Do your customers have a look at new functionality before it goes to production? Or does it just get shipped out to them?
I have very little experience in the browser app space thus far, but normally yes.
I’ve always had “materiel” mockups that were shown to a customer, sometimes 3d printed parts let a customer see the button layout even if the buttons don’t actually work, to validate ergonomics. Ergonomics on IOS for one handed use for example: is terrible unless you hold the phone/tablet from the top, because “furniture” or common buttons are displayed at the top!
For pure software that should be no different, but normally it’s only one user who gets to see the mock-ups and give feedback before we start building the thing.

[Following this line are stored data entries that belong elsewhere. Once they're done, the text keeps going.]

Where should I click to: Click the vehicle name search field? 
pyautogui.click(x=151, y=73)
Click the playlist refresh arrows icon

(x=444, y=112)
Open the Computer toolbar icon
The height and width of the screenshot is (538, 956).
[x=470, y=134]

I have once worked on a UX centric product rewrite where the customer did not see the layouts first. We were porting a native console to work in a browser. But we used professionals to design it and ran loads of tiny internal “speed-test” trials of the UI to get the workflows optimized. In the end we did pretty good on the porting of it, it intentionally looked very similar to the old one though.

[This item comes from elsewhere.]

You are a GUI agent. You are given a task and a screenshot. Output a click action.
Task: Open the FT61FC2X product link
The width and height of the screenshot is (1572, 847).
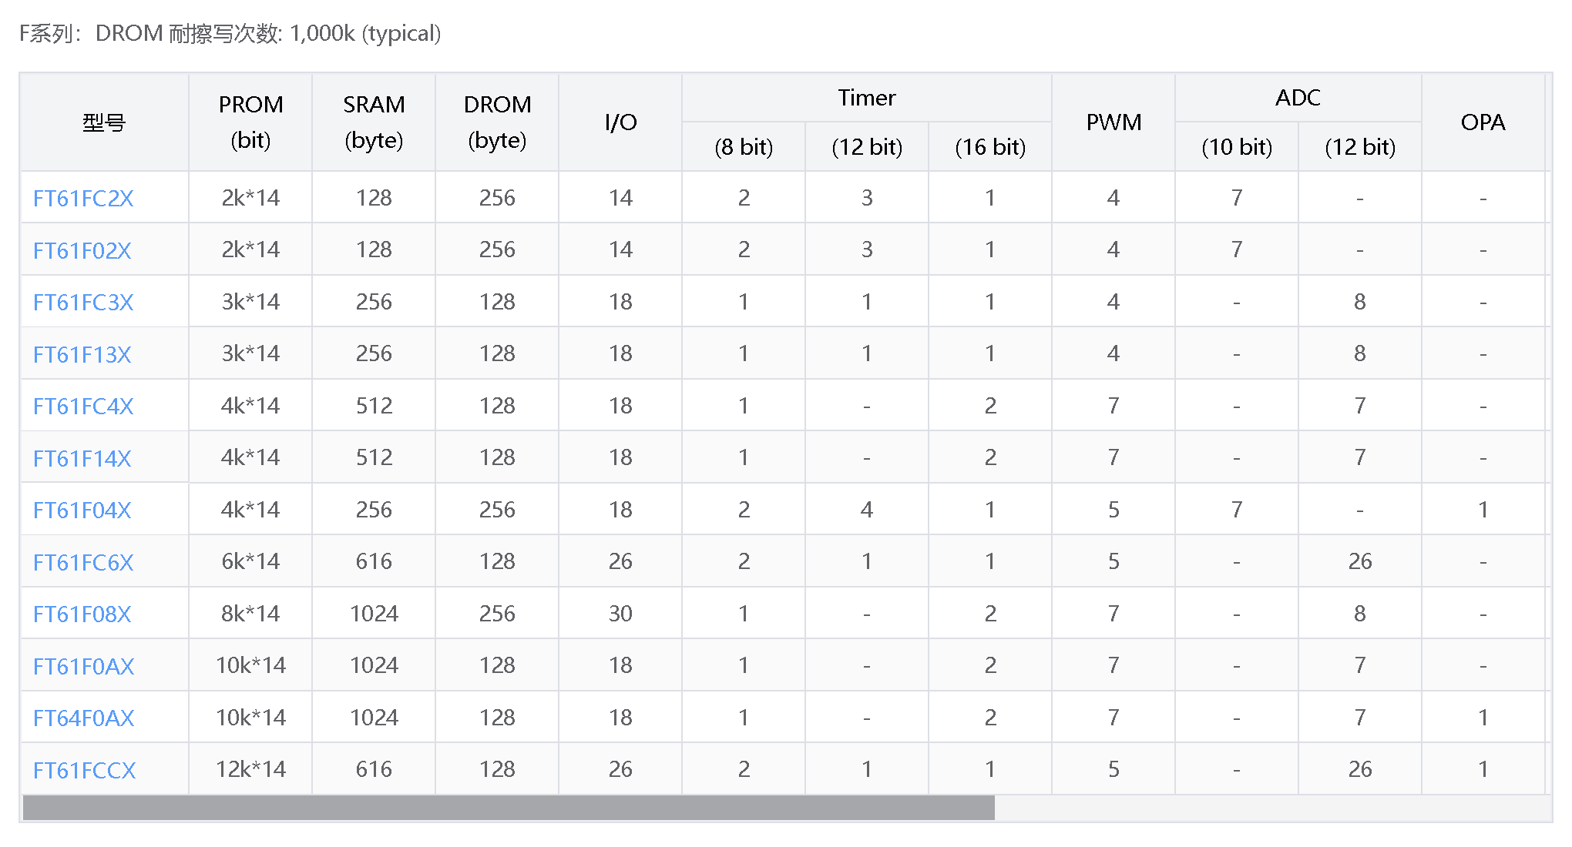(x=83, y=199)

So my experience is that you often do, but I am pretty sure that even Microsoft demoed the new “Metro” UI to users first. But that did not guarantee that the idea that first saw light in 2003 and came out in Windows 8 was still going to really still be hip and adopted by all in 2020. Although that fail was more down to implementation than the functionality IMHO.
We put the product in the hand of different external stakeholders throughout the production well before it is the final product. For us it’s not so much testing as a marketing teaser / opportunity for feedback before finalizing the product.